The Destruction: Refugees And Fluoride Edition

  • Citing “drastic” government funding cuts, the U.S. Conference of Catholic Bishops’ Migration and Refugee Services, the largest refugee resettlement agency in the world, is ending its century-old program of resettling refugees fleeing war or persecution, the WaPo reports.
  • RFK Jr. is directing the CDC to change its recommendation supporting fluoride in drinking water.
  • REVERSAL: The National Park Service restored its original webpage on the Underground Railroad that included a previously deleted photo of Harriet Tubman.

DOGE Watch

DOGE will be able to access personal information of millions of union workers at the Education Department and OPM under a new order from the 4th Circuit Court of Appeals.
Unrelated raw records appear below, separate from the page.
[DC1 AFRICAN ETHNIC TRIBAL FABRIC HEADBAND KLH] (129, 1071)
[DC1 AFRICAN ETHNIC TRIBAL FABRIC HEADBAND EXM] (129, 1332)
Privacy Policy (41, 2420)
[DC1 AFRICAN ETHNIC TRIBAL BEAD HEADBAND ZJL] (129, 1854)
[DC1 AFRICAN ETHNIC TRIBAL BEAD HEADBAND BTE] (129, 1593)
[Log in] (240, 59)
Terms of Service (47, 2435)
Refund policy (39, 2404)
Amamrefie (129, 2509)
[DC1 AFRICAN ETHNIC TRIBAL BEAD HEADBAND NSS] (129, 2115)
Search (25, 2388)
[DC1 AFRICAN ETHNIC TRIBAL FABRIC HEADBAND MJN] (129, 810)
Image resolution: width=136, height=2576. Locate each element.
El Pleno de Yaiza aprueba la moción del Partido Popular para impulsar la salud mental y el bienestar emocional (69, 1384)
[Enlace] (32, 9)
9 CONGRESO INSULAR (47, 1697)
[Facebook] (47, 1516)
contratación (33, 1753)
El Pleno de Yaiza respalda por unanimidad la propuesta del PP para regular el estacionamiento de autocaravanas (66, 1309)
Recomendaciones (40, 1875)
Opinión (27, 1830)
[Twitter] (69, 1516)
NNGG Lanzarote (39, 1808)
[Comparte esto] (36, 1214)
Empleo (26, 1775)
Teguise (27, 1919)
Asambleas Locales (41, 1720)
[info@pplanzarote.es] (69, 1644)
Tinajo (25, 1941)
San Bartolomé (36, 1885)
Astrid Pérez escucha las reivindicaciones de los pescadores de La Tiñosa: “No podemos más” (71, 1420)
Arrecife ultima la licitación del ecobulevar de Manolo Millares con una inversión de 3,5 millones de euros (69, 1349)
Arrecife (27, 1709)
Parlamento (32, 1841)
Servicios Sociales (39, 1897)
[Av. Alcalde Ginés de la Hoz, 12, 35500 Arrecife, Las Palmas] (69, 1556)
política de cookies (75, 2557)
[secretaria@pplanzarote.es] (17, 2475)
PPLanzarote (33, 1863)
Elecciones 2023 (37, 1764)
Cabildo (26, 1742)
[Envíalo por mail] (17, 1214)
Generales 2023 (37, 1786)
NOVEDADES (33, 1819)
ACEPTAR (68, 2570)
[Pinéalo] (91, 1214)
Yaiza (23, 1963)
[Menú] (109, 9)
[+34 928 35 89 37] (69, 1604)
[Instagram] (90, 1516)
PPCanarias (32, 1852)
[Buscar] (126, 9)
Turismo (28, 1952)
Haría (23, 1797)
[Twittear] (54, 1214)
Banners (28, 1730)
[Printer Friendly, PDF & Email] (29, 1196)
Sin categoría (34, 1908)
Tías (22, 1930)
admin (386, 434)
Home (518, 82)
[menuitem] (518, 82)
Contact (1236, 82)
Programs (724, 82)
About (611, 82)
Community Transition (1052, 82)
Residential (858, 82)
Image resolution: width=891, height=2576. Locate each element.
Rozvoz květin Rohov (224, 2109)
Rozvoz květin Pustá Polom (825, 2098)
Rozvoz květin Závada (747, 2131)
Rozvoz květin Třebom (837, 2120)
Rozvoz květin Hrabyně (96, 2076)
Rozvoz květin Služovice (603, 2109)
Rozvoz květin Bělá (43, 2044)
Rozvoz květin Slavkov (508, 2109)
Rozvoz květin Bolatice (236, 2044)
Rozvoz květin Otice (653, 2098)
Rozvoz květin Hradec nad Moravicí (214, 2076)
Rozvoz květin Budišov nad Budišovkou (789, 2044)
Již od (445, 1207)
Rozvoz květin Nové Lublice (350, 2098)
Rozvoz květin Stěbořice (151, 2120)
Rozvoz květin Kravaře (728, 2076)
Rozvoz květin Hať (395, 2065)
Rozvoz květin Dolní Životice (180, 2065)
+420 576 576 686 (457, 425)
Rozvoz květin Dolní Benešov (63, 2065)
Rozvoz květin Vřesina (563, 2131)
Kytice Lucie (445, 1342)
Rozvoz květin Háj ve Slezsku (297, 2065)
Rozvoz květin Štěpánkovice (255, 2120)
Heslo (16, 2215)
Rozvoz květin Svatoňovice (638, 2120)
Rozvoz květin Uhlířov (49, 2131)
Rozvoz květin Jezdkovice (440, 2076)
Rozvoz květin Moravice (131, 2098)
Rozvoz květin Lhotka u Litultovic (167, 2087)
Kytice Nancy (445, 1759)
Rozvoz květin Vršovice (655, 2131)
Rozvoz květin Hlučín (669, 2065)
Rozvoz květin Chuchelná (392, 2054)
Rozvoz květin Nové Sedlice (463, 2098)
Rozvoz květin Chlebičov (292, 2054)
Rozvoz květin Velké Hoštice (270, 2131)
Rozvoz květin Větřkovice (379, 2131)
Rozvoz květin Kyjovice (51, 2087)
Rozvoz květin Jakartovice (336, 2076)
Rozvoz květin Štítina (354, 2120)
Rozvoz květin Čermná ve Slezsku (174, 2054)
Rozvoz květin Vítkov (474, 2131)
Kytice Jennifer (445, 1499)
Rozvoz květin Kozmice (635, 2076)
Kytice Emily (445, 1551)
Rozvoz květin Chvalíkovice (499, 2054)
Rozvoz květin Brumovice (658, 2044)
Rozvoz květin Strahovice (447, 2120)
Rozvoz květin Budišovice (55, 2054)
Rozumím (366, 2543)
N.C. Supreme Court Intervenes In Election Case

The North Carolina Supreme Court paused a lower court order that would has the potential to reverse the outcome of the closely-watched and still unresolved 2024 election to the high court. Justice Allison Riggs and the State Election Board had filed an appeal seeking the stay.

Couldn’t Happen To A Nicer Guy

Former Wisconsin Supreme Court Justice Michael Gableman has agreed to give up his law license for three years over his repeated misconduct during his Big Lie-adjacent review of the state’s 2020 election for GOP lawmakers eager to find election fraud.

In Defense of Temporary Obsessions

From a delightful little essay by Ankita Shah: “In a world that wants mastery or monetisation as the outcome of every fleeting interest, temporary obsessions are little rebellions. Their purpose is to restore order in the playground that is your life.”